When we want to get the computer to actually compute a value, we will evaluate an expression that applies a procedure to some values. The process is the sequence of steps that the computer takes to evaluate the expression and produce the desired value.
The focus of this course is on understanding how to control different kinds of processes by describing them with procedures.
How to Control Processes
There are two main ways to control processes:
- Sequential control is the most basic way to control processes. In sequential control, the steps in a process are executed one after the other, in a linear fashion.
- Conditional control allows us to specify that certain steps in a process should only be executed if certain conditions are met. This allows us to create more complex processes that can respond to different situations.
Processes are an essential part of computer programming. They allow us to give computers instructions on how to solve problems. By understanding how to control processes, we can create programs that can perform complex tasks.
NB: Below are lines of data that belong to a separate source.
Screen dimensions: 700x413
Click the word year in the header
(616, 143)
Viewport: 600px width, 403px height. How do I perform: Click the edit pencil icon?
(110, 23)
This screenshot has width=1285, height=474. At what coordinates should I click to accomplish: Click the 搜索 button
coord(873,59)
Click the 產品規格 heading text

The Idea of a Computational Process
A computational process is an abstract being that inhabits computers. It is a sequence of steps that are carried out by the computer to achieve a goal.
The evolution of a process is directed by a pattern of rules called a program. Programs are written by people to tell the computer what to do.
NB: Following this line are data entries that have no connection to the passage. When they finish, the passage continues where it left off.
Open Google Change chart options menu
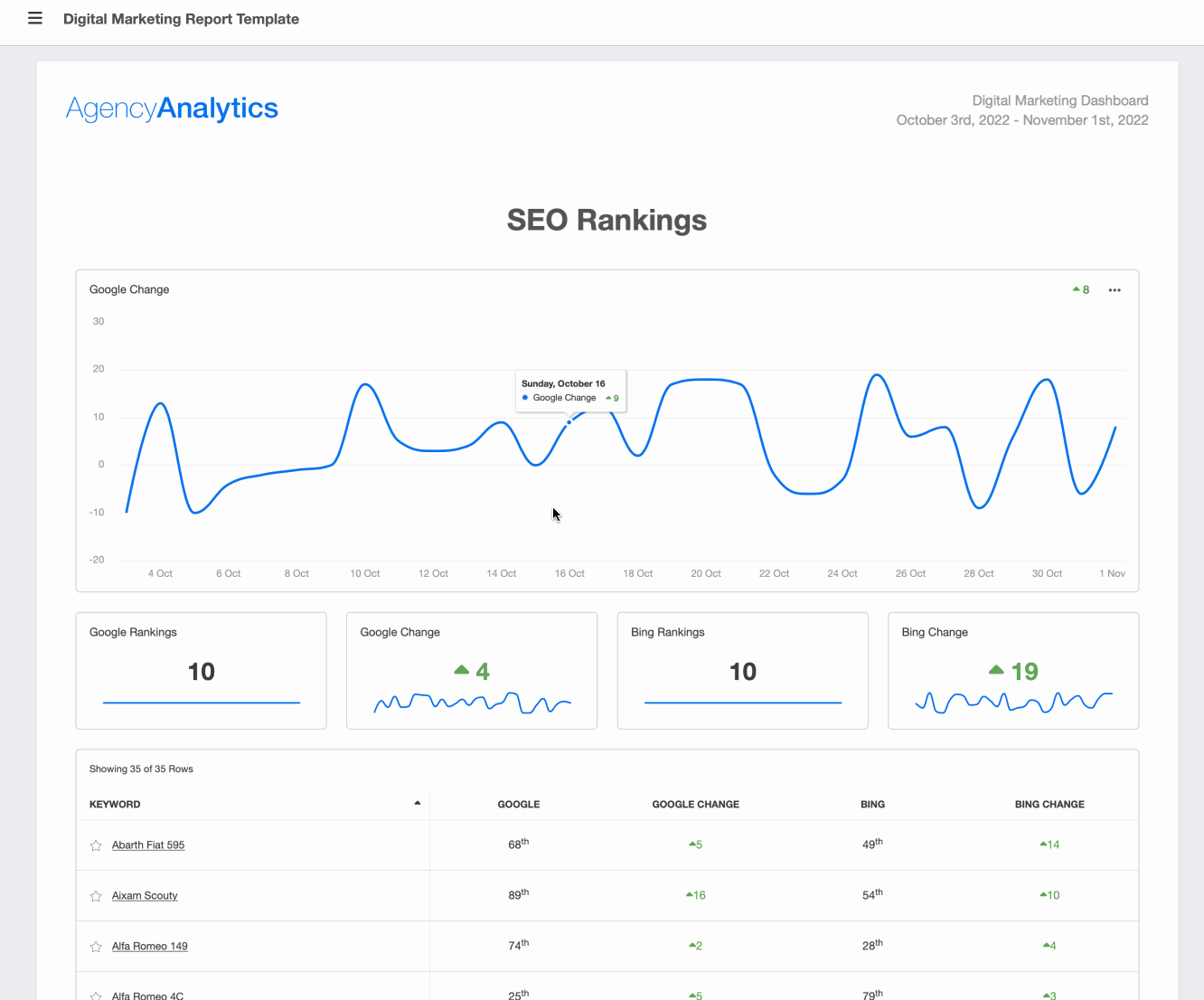1204x1000 pixels. click(1115, 290)
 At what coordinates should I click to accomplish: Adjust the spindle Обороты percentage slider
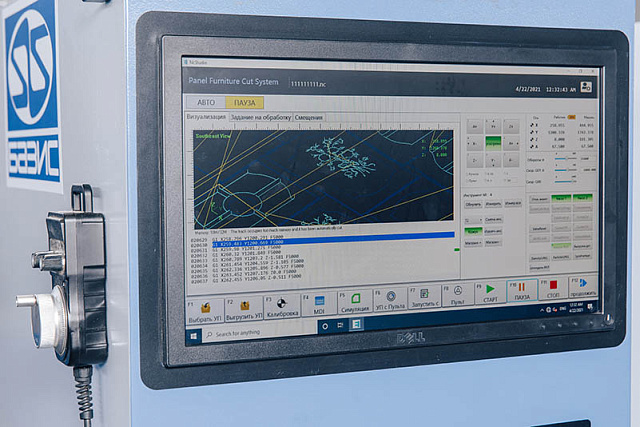tap(566, 158)
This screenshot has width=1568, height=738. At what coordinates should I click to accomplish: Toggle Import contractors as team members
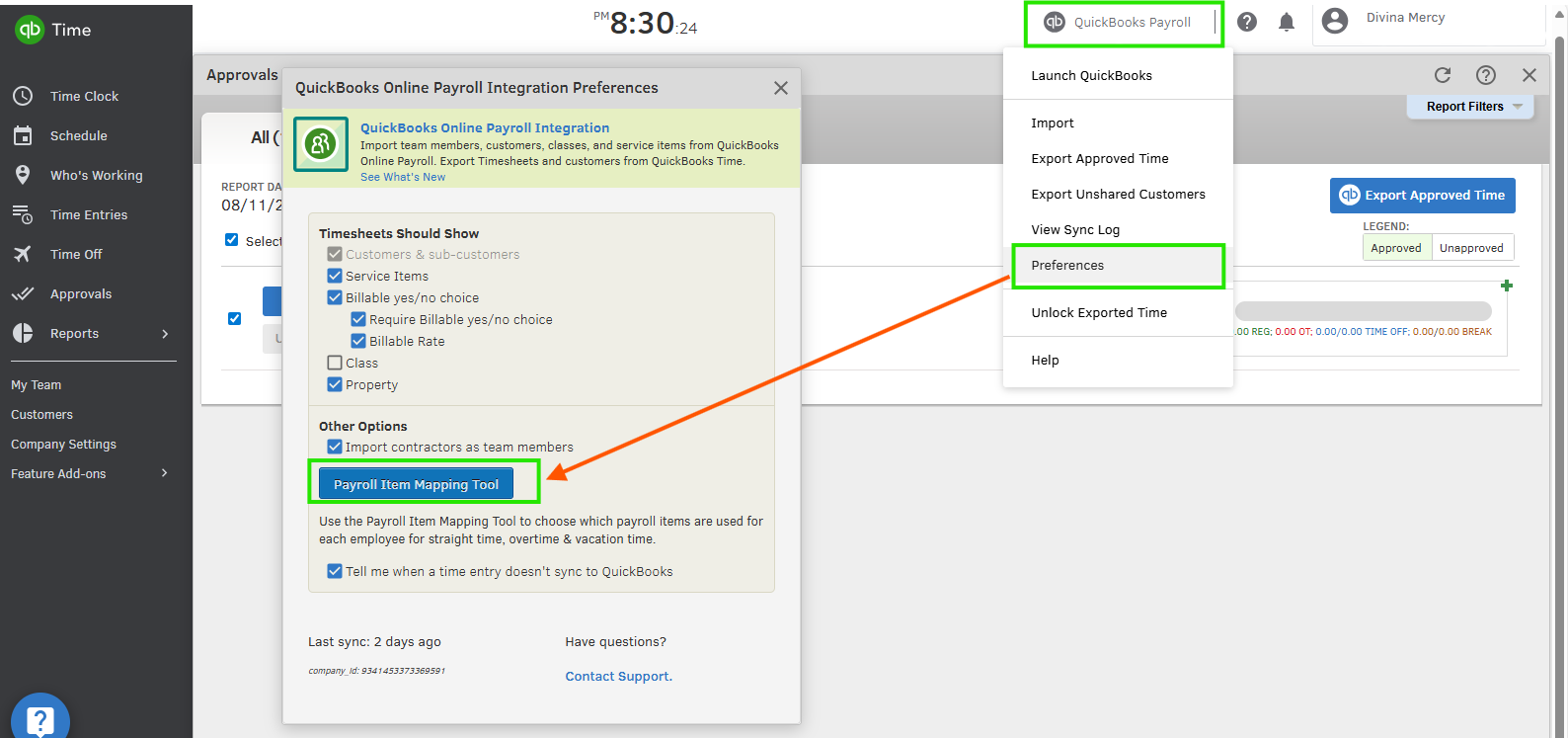335,447
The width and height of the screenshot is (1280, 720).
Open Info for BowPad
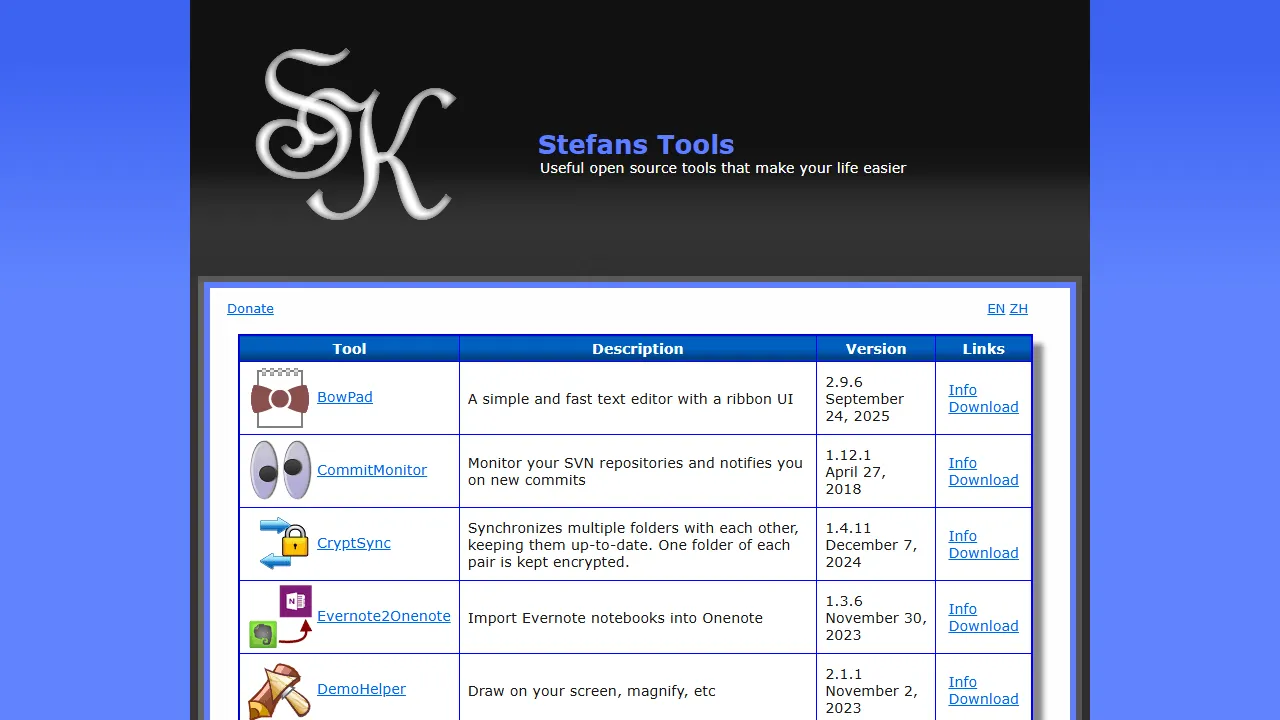962,390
Computational processes are like sorcerer’s spirits. They cannot be seen or touched, but they are very real. They can perform intellectual work, answer questions, and affect the world.
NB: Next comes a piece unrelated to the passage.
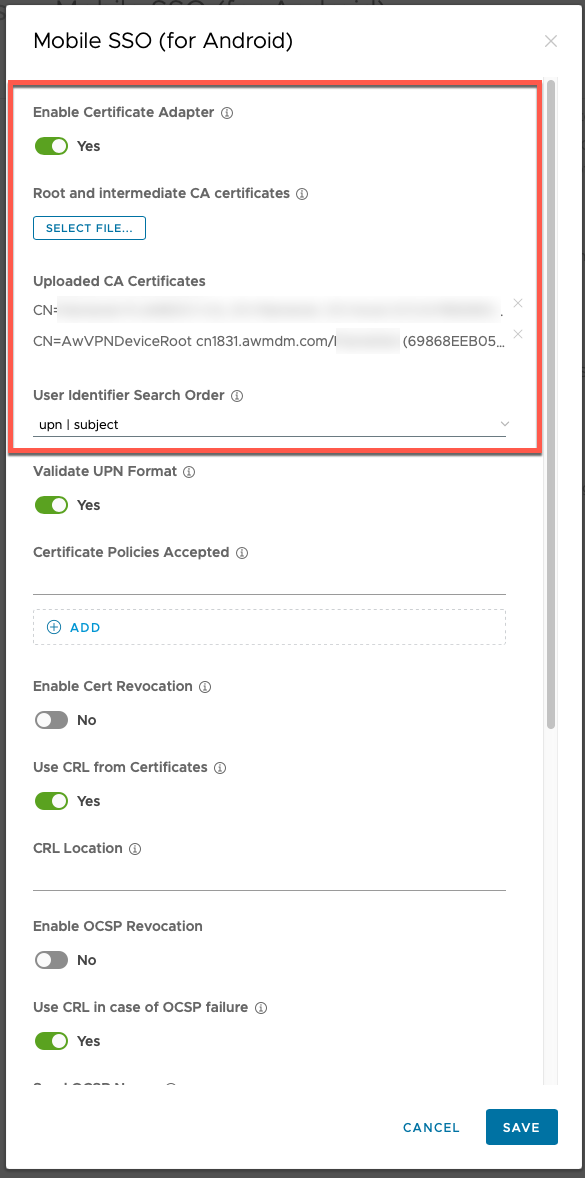585x1178 pixels.
Task: Click the CRL Location input field
Action: 270,877
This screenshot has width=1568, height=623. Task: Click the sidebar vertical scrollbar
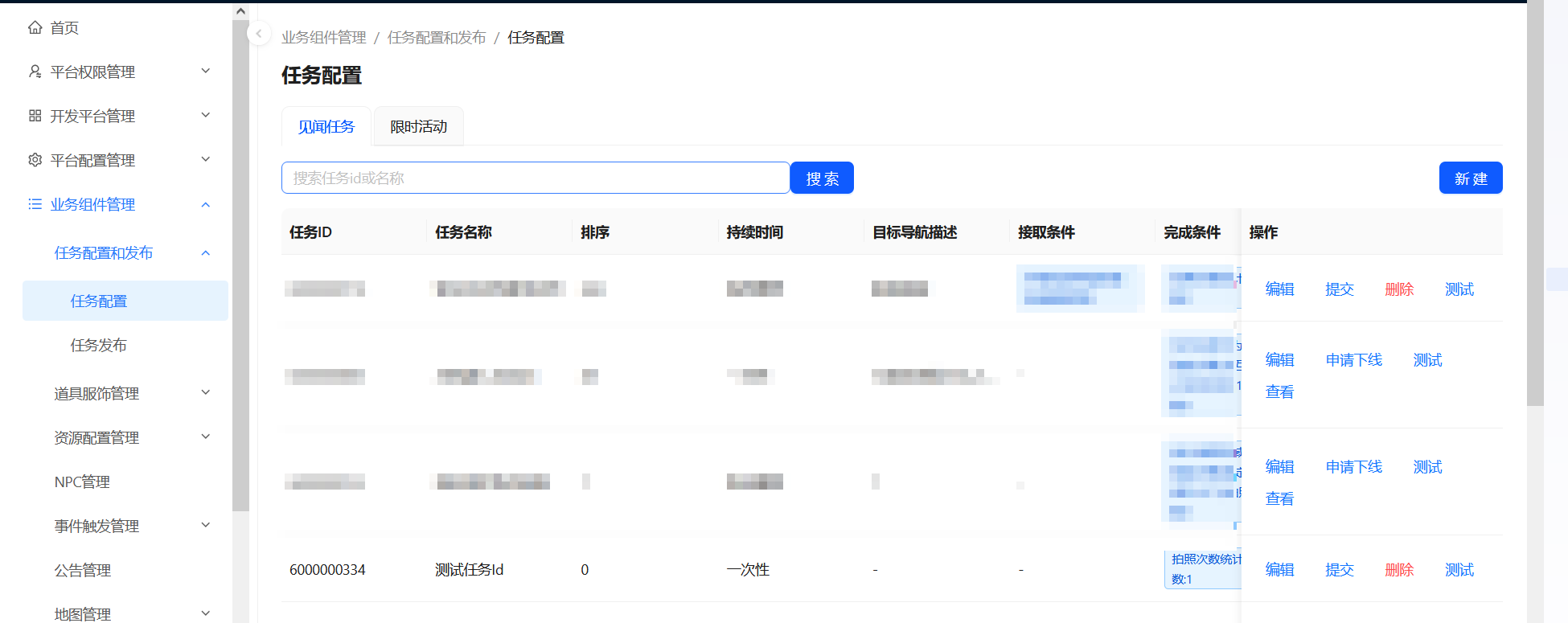240,265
The programs we use to conjure processes are like sorcerer’s spells. They are carefully composed from symbolic expressions in programming languages.
When a computational process is executed on a correctly working computer, it executes the program precisely and accurately. This means that even small errors in programs can have complex and unanticipated consequences.
Learning to program is not as dangerous as learning sorcery, but it still requires care, expertise, and wisdom. A small bug in a computer-aided design program, for example, could lead to the catastrophic collapse of an airplane or a dam.
Master software engineers have the ability to organize programs so that they can be reasonably sure that the resulting processes will perform the tasks intended. They can visualize the behavior of their systems in advance, and they know how to structure programs so that unanticipated problems do not lead to catastrophic consequences.
Well-designed computational systems, like well-designed automobiles or nuclear reactors, are designed in a modular manner, so that the parts can be constructed, replaced, and debugged separately.
Controlling Complexity in Large Systems
Large systems are often complex and difficult to understand. This is because they are made up of many different parts that interact with each other in complex ways.
The language of procedures and processes can help us to control complexity in large systems by providing a way to describe the different parts of the system and how they interact with each other. This allows us to understand the system better and to design solutions that are more likely to be successful.
Examples of Existing Procedures
By abstracting existing procedures to see how they have been used to solve problems. This will help us to understand how the language of procedures and processes can be used in practice. We will also spend some time designing our own procedures to solve problems. This will give us the opportunity to practice using the language of procedures and processes and to see how it can be used to control complexity in large systems.